A retomada se deu através de um pequeno arranjo. A parte visual também foi trabalhada, na primeira parte todos os ritmistas levantaram os braços e no final papel picado foi solto.
Avaliando exclusivamente a complexidade das execuções, a bossa que se inicia “É hora de ascender” trabalhou bem as informações das caixas.
Outra convenção que se destaca em situação diferente é o pagode da segunda estrofe. A quebra de ritmo e a repicada do Cavaco na retomada contribuíram pra performance.
No trecho “Oh Nega” até o final da segunda estrofe, as cordas aproveitaram pra apresentar arranjos mais ousados, desenho e solos.
Análise da bateria da Unidos da Tijuca no Carnaval 2020
Por Matheus Mattos
Quarta bateria da segunda noite de desfiles, a Pura Cadência apostou na sustentação do ritmo e convenções executadas dentro do andamento. O ritmo apresentado teve um bom equilíbrio das caixas com os surdos de marcação. Os leves também demonstraram entrosamento durante a execução do andamento.

Pra exemplificar a qualidade, a maior bossa apresentada se baseia no desenho do tamborim. Logo no trecho “Tijuca, faz esse meu sonho acontecer”, o instrumento citado entra no corredor pra que a proposta seja escutada por todos ritmistas.
Durante o ataque da cozinha durante a convenção, todo os ritmistas faziam um pequeno movimento de agache, coreografia imitada até pelos sambistas nas arquibancadas.
Além da parte rítmica, a alegria pode também ser considerada um destaque. Os ritmistas desfilaram felizes, soltos, seguindo coreografias.
Os cavacos optaram por trazer um andamento mais seguro, com poucos arranjos mas com palhetada firme na execução do samba. Algumas atrasadas propositais puderam ser escutadas.
Análise da bateria do Salgueiro no Carnaval 2020
Por Matheus Mattos
A Furiosa, do Salgueiro, foi a terceira bateria a cruzar o sambódromo da Sapucaí. A divisão clara dos naipes e a boa sustentação do andamento enriqueceram o lado musical da escola. Os mestres, Guilherme e Gustavo, optaram por duas bossas utilizadas em pontos estratégicos.

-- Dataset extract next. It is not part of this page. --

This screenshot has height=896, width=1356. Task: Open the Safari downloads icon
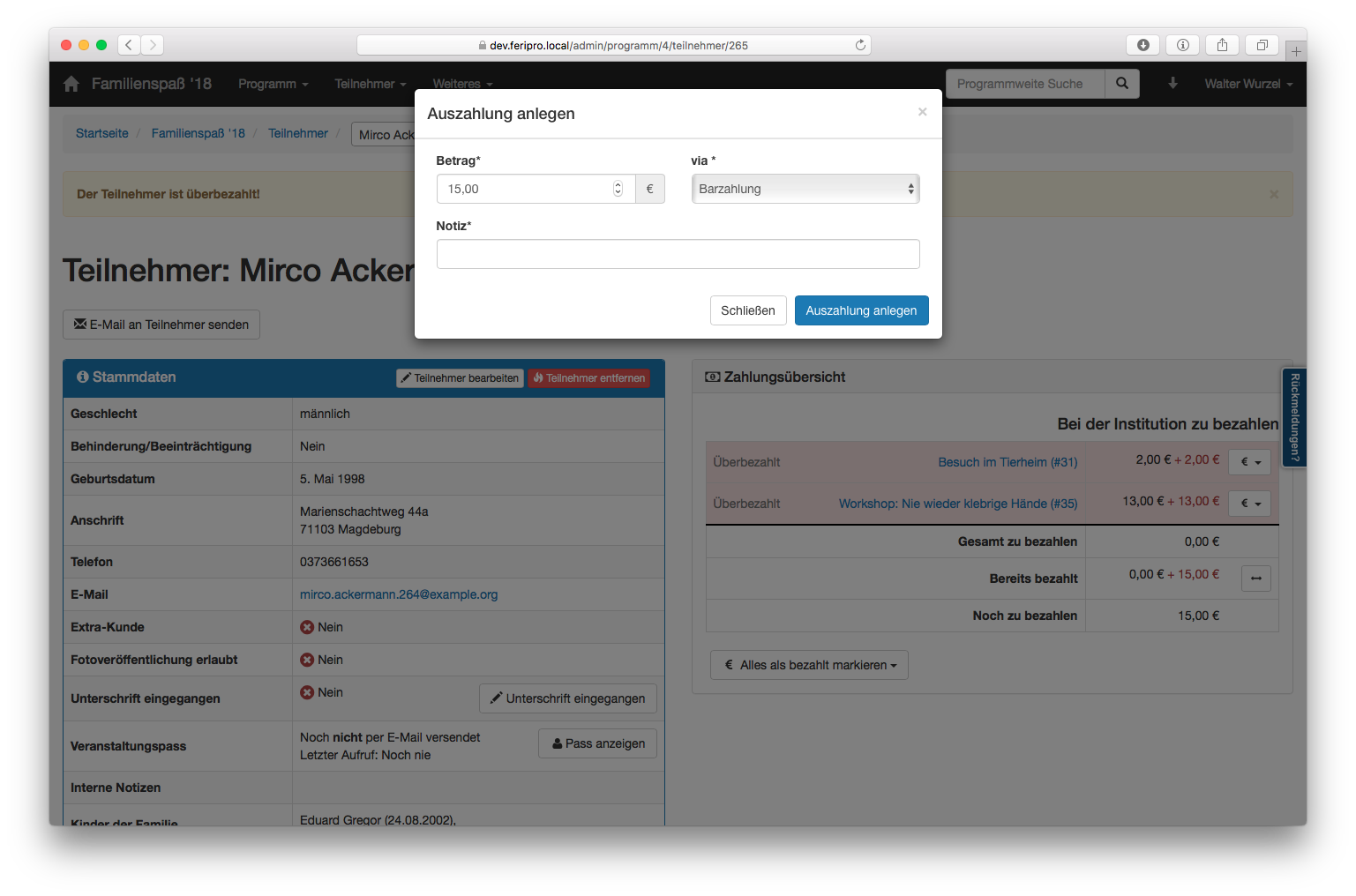[1142, 45]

A paradinha do “Mas se todo show tem que continuar” trabalhou pra combinar com a proposta apresentada pelo enredo. A parte da bateria tem um desenho simples, mas o que enriqueceu foi o arranjo de cordas. Os solos preenchiam os pequenos vazios com êxito.
Além da citada, mais uma bossa seguiu a característica de circo, com rufadas e conversa das marcações.

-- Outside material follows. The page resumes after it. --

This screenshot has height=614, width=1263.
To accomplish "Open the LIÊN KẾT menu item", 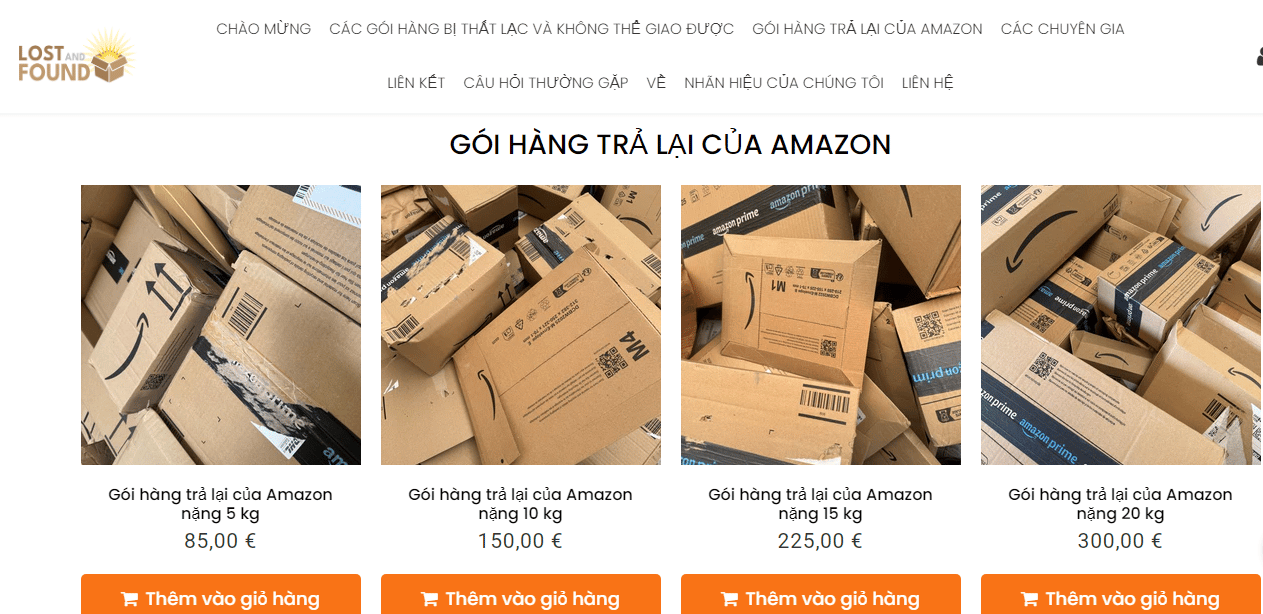I will pos(416,83).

Outro detalhe importante é que, tanto nas convenções, quanto no próprio andamento, o surdo de terceira enriqueceu o conjunto musical.
Na principal bossa, a retomada da bateria depende da complexidade da informação do instrumento. Pelo boa execução, influenciou nas retomadas objetiva da bateria.
O Cavaco não só apareceu na paradinha, mas como também variou durante o desfile, como o notado no trecho “A luta me fez majestade”.
Análise da bateria da Vila Isabel no Carnaval 2020
Por Matheus Mattos
Segunda bateria da noite de segunda-feira, a Swingueira de Noel aliou perfeição técnica em praticamente todo trajeto com a vibração dos ritmistas a cada instante. Até mesmo o mestre, Macaco Branco, demonstrou muita tranquilidade.

Ainda na largada, a bateria subiu de forma pulsante e precisa, e contribuiu diretamente pro clima aguerrido do desfile. No minuto 33, na retomada do segundo apagão, a bateria apresentou um leve descompasso. Como foi distante da cabine, não deve comprometer o desempenho.
As bossas apresentadas trabalharam com eficiência a complexidade dos instrumentos da cozinha. Na que começa no “Ê viola”, as caixas tinham desenhos complexos e bem efetuados. No final dela, como ajuda para não perderem o tempo, os ritmistas contam até a bateria retomar por completo.
No geral, dois instrumentos se destacaram. Primeiro pela boa divisão da batida do tarol, segundo pela firmeza dos chocalhos. Além da execução, o leve ousou no desenho efetuado no trecho “O Curumim, o Piá e o Mano”.
A complexidade dos arranjos também foi notado nas cordas. Os cavacos e violões realizaram arpejos, solos e também desenharam dentro das bossas. O principal foi executado no final, mais especificamente no “Assim nasceu a flor do cerrado”, um solo que durou cerca de 17 compassos.